Wulf Gallert (Die Linke):
Ich will kurz die Gelegenheit nutzen, auf einiges einzugehen. Also, erst einmal, Frau Ministerin: Es war sofort klar, Straftäter müssen wir abschieben. - Ja, ich habe es doch gesagt, das ist doch überhaupt kein Widerspruch. Ich habe gesagt: Eigentlich kann man gern noch einmal darüber diskutieren, inwiefern sich Aufenthaltsrecht und Ausländerrecht mit dem Strafrecht vermischen darf. Das ist eine komplizierte Frage.
Aber wenn wir das so beschließen, wie wir es heute aufgeschrieben haben, steht dem nichts entgegen. Das machen die anderen fünf Länder auch. Die sagen auch, wir haben generell einen Abschiebestopp, aber wenn wir einen Straftäter abschieben wollen, dann können wir abschieben.
Dann müssen wir auch noch einmal sagen, worüber wir bei Straftätern reden. Straftäter sind auch Leute, die Lebensmittel geklaut haben. Also, insofern sage ich jetzt einmal: So einfach ist das manchmal nicht, wie Sie es hier darstellen.
Dann sagen Sie, Sie wollen regimetreue Straftäter abschieben. Himmel, Herrgott noch einmal! Die Probleme liegen doch auf dem Tisch. Erstens, wen definieren wir denn heute als regimetreu? Im Normalfall wird hier keiner einen Asylantrag stellen und daneben Ayatollah Khamenei aufs Bild kleben. Das wird wohl kaum jemand machen.
Jemandem nachzuweisen, dass er wirklich regimetreu ist, dürfte in dieser Situation ausgesprochen schwierig sein. Wenn dann die Situation eintritt, dass wir meinen, dass er regimetreu ist, dann wissen wir noch lange nicht, ob die Revolutionsgarden ihn nicht trotzdem erschießen, weil er abgehauen und aus dem Westen ist. Der Westen ist die Inkarnation des Schreckens, weshalb er gar nicht regimetreu sein kann. Diese Auseinandersetzung und diese Fusselei sind doch nun wirklich ein Scheinargument, das wir an dieser Stelle nicht brauchen.
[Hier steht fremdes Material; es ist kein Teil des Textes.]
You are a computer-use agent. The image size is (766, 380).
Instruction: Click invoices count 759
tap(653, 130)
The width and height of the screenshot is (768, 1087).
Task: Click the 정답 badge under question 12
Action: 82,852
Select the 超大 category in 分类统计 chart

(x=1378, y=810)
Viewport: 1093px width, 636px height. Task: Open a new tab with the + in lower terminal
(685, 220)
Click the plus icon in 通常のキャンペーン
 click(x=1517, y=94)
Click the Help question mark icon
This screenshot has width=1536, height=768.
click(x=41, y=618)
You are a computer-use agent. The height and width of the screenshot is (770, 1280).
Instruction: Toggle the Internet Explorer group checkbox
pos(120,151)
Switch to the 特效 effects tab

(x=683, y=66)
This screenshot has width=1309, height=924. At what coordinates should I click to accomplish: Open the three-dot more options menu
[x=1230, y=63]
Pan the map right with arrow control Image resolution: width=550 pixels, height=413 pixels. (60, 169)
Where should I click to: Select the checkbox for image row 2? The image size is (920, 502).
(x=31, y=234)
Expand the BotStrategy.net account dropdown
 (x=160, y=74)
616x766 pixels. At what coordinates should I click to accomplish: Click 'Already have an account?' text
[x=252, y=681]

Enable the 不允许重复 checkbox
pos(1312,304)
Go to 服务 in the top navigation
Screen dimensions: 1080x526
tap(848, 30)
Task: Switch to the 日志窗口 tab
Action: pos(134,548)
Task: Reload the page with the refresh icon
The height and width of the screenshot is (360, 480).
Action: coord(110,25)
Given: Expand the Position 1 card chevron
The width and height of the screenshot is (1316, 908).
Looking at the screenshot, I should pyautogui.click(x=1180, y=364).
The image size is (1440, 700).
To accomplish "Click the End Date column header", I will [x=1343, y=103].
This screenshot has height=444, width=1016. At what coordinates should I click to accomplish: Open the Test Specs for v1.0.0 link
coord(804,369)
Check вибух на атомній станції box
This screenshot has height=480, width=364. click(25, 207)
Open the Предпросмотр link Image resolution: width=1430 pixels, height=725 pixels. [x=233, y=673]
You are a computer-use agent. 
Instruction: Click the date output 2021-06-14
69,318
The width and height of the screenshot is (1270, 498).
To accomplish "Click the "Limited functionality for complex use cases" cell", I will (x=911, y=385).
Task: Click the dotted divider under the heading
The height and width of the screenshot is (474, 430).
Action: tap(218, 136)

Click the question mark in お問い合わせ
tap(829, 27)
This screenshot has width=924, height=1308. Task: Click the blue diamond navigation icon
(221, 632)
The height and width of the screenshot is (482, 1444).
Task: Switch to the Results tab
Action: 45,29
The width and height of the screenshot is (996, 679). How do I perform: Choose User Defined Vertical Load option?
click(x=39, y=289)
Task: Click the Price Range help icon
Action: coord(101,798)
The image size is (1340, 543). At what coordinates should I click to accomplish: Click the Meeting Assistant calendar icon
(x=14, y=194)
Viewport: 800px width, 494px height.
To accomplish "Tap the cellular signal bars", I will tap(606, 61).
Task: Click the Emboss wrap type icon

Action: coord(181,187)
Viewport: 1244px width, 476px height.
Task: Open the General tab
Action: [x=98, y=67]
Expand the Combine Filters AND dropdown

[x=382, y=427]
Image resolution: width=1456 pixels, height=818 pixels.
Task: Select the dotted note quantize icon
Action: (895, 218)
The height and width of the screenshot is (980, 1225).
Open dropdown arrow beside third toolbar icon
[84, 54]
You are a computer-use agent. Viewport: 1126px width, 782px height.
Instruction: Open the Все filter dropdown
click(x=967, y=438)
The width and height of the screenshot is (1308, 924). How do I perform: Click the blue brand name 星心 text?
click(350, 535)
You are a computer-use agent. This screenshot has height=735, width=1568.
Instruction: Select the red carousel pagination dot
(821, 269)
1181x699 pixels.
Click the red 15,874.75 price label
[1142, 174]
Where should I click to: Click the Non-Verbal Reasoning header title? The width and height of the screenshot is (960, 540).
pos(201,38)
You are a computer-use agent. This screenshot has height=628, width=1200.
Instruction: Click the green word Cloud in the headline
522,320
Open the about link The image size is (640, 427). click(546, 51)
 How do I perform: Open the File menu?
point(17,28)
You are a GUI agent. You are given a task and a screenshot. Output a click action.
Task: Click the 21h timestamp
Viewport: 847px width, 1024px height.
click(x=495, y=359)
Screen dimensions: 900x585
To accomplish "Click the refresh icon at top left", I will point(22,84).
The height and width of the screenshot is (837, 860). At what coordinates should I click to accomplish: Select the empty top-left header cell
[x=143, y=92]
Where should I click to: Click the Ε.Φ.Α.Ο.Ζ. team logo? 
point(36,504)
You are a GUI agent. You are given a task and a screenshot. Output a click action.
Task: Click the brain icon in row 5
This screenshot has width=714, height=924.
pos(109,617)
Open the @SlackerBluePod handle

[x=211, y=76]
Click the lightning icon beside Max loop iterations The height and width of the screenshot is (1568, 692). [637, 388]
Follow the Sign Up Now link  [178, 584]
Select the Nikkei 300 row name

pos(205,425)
Das ist ein Stück weit unehrlich.
Jetzt kommen wir zu der Frage, was passiert, wenn... Das wissen wir tatsächlich nicht. Herr Schulenburg hat völlig recht. Was passiert eigentlich, wenn die USA wirklich militärisch eingreift? Ich wünsche mir das ausdrücklich nicht. Denn wir haben genug Vorbilder, die zeigen, wie Länder aussehen, wenn man die Demokratie herbeibomben will. Wenn man sich die Situation in Libyen und in Afghanistan ansieht, dann weiß man, was bei dieser ganzen Geschichte herauskommt.
Was wir tatsächlich nicht wissen, ist, ob die Konsequenz eines solchen Schritts nicht ein unendlicher Bürgerkrieg wäre, wie er z. B. in Libyen stattfindet. Aber auch das ist wahrlich kein Argument, um zu sagen, das machen wir erst einmal nicht.
Ich komme zum Schluss. Wir überweisen die Anträge in den Innenausschuss. Aber die Situation ist jetzt am Kochen. Die Situation ist jetzt entscheidend. Jetzt könnte der Landtag ein klares Signal senden, wie er mit einer solchen Situation umgeht. Wenn sich die Koalition das nicht traut und sagt, Frau Ministerin habe sich anders entschieden und deshalb werde man es nicht anders handhaben - nun gut. Ich finde das falsch. Das finde ich in dieser Situation dezidiert falsch. Meinetwegen können wir darüber im Innenausschuss beraten. Vielleicht hilft es, wenn Sie, Frau Ministerin, Ihre Haltung noch einmal überdenken. - Danke.